Will ich by dem meister gsin bin und der geissen gehütten han, bin ich einest in ein großen keßel mit heißer milch, die ob dem feur war, gfallen unnd mich dermoßen verbrendt, daß die anmäler min lebenlang von dir unnd andren gsechen sindt worden. So bin ich ouch by im noch zwei mall in gferden gsin. Einest waren unser zwei hirtlin im wald, redeten mancherlei kindlich ding; under andrem wunschten wier, das wier kenden fliegen, so welten wier über berg uß dem land in Tütschland fliegen (so nennet man in Walles die Eidgnoschafft). Do kam ein grusamer grosser vogell zrůr uff uns geschossen, das wier meinten, er welte ein oder bed hinweg tragen. Do fiengen wier bed an schryen, mit den hirten stäklinen werren und uns gsägnen, byß der vogell hinweg floch; sprachen wier zůsamen: „Wier hand unrecht than, das wier gewinscht hand, das wier kenden fliegen“; gott hette uns nit gschaffen zfliegen, sunder zgan.

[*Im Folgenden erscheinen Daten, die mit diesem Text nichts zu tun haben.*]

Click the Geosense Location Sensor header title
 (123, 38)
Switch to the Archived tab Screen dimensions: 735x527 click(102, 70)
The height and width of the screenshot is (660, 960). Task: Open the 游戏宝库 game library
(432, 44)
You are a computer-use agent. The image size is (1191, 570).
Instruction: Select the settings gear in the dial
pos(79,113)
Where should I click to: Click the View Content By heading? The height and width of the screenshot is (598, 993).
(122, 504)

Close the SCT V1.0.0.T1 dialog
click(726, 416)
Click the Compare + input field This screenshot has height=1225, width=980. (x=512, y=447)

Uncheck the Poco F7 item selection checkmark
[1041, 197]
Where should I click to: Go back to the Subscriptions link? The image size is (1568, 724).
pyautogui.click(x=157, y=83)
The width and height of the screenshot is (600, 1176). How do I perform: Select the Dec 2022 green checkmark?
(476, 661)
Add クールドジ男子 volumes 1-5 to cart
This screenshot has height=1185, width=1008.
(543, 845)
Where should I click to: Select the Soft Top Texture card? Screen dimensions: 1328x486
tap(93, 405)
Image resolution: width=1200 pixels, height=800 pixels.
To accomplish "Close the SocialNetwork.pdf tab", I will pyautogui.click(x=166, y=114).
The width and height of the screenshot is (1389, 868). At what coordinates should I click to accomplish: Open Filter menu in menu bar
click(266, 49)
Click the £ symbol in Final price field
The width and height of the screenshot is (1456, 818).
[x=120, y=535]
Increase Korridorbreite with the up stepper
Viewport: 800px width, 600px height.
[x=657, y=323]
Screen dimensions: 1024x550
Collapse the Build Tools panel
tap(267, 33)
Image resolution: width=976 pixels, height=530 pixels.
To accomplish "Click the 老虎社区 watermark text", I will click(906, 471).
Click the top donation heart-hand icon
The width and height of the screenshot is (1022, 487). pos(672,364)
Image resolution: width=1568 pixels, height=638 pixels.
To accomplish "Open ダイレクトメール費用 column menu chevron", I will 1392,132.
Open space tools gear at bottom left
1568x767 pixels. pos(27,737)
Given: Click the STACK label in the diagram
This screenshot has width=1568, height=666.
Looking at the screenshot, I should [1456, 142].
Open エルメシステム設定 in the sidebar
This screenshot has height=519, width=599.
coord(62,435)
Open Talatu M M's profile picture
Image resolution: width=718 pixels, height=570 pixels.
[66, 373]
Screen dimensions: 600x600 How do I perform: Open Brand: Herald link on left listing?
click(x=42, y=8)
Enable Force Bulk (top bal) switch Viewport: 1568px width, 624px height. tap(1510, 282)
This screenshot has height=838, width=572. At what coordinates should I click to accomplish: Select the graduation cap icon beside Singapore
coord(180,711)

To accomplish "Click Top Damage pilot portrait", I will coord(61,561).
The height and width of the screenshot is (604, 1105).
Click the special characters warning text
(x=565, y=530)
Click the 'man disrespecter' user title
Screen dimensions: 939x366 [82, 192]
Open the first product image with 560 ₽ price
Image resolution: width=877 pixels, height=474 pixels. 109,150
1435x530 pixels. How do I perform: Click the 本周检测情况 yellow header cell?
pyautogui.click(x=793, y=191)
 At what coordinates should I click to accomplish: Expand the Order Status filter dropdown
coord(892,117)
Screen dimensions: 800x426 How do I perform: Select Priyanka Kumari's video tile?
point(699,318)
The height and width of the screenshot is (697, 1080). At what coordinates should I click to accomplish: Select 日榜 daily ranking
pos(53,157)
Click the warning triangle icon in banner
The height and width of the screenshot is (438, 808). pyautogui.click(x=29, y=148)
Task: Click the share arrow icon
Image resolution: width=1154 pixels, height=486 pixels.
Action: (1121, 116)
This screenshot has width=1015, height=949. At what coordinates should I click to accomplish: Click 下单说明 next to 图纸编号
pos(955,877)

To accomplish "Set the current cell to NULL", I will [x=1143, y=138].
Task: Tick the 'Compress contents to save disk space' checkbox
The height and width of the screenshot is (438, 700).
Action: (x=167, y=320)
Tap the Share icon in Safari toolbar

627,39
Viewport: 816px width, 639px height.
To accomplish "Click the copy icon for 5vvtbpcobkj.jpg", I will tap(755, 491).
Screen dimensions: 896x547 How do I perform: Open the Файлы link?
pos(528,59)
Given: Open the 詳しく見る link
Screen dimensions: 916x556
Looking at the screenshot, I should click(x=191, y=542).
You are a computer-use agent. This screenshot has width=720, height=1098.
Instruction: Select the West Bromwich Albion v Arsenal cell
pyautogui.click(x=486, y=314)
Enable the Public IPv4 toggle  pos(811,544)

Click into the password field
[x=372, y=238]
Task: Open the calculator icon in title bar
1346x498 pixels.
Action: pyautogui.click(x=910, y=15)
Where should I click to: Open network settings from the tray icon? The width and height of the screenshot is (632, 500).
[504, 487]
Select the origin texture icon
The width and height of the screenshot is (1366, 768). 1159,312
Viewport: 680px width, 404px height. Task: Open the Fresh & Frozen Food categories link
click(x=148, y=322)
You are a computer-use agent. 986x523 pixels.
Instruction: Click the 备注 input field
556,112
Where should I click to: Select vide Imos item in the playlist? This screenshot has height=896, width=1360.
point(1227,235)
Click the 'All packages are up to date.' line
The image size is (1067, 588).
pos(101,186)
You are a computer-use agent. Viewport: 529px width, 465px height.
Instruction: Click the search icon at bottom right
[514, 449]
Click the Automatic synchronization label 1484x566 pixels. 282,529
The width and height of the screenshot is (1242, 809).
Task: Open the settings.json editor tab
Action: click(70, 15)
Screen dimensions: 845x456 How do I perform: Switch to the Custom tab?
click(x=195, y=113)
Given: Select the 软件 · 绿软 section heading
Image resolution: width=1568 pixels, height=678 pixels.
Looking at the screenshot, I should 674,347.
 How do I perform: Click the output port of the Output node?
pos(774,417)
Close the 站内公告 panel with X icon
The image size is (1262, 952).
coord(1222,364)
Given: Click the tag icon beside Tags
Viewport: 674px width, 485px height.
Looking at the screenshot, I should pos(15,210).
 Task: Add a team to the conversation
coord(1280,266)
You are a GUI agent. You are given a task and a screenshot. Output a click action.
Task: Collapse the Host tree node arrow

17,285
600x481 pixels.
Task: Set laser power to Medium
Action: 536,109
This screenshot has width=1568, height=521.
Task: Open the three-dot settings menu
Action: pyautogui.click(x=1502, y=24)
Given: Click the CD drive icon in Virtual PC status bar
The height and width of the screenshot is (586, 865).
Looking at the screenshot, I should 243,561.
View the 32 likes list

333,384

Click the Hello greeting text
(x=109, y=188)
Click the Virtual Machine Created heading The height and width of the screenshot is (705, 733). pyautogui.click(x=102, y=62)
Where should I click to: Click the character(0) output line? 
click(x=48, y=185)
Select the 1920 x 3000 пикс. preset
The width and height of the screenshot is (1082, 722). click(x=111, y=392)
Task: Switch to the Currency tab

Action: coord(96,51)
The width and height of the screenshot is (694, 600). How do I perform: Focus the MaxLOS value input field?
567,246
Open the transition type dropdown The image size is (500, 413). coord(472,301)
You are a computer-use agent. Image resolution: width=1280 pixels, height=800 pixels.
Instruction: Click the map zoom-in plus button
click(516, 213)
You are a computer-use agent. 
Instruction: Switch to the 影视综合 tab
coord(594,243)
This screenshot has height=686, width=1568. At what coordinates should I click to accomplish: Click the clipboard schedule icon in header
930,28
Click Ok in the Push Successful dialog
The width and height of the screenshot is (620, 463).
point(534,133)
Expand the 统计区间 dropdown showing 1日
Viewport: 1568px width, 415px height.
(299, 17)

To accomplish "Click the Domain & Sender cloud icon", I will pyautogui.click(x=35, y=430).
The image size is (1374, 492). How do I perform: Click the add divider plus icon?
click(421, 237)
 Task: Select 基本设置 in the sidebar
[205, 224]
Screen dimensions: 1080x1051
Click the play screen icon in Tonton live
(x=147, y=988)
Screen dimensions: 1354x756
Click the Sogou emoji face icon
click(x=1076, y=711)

Ein ander mall was ich in eim gar stotzenden graben, sůcht kleinne stralen, das sind christallen, deren vill drin funden wurden. So gsich ich wit oben ein stein als ein ofen do har springen, und die will ich nit entrinnen mocht, buckt ich mich nider uff min angsicht; do fiell der stein ettlich klaffter ob mier nider und do über mich uß, dan sy, die stein, offt ettlich spieß hoch in den lifften do her springend. Sömlichs gůtz läbens und freid han ich manche by den geissen in bergen ghan, die mier vergessen sind. Das weiß ich woll, das ich selten gantz zehen gehebt han, sunder bletz drab gestossen, groß schrunden, offt übell gfallen; an schů der merteill im summer, oder holtzschů; grossen durst, das ich manch mall mier selbs in dhand brintzlet han und das für den durst getrunken; spyß was am morgend vor tag ein rogginerbrüw (bappen von roggin mäll gmacht); käß und rogginbrott gibt man eim in ein körblin mit zů tragen am ruggen; znacht aber erwelte käßmilch, doch dessen alles zimlich gnůg; im summer im höw ligen, im winter uff eim strow sack voll wentellen und offt lüsen; so ligend gmeinlich die armen hirtlin, die by den puren an den einödinen dienent.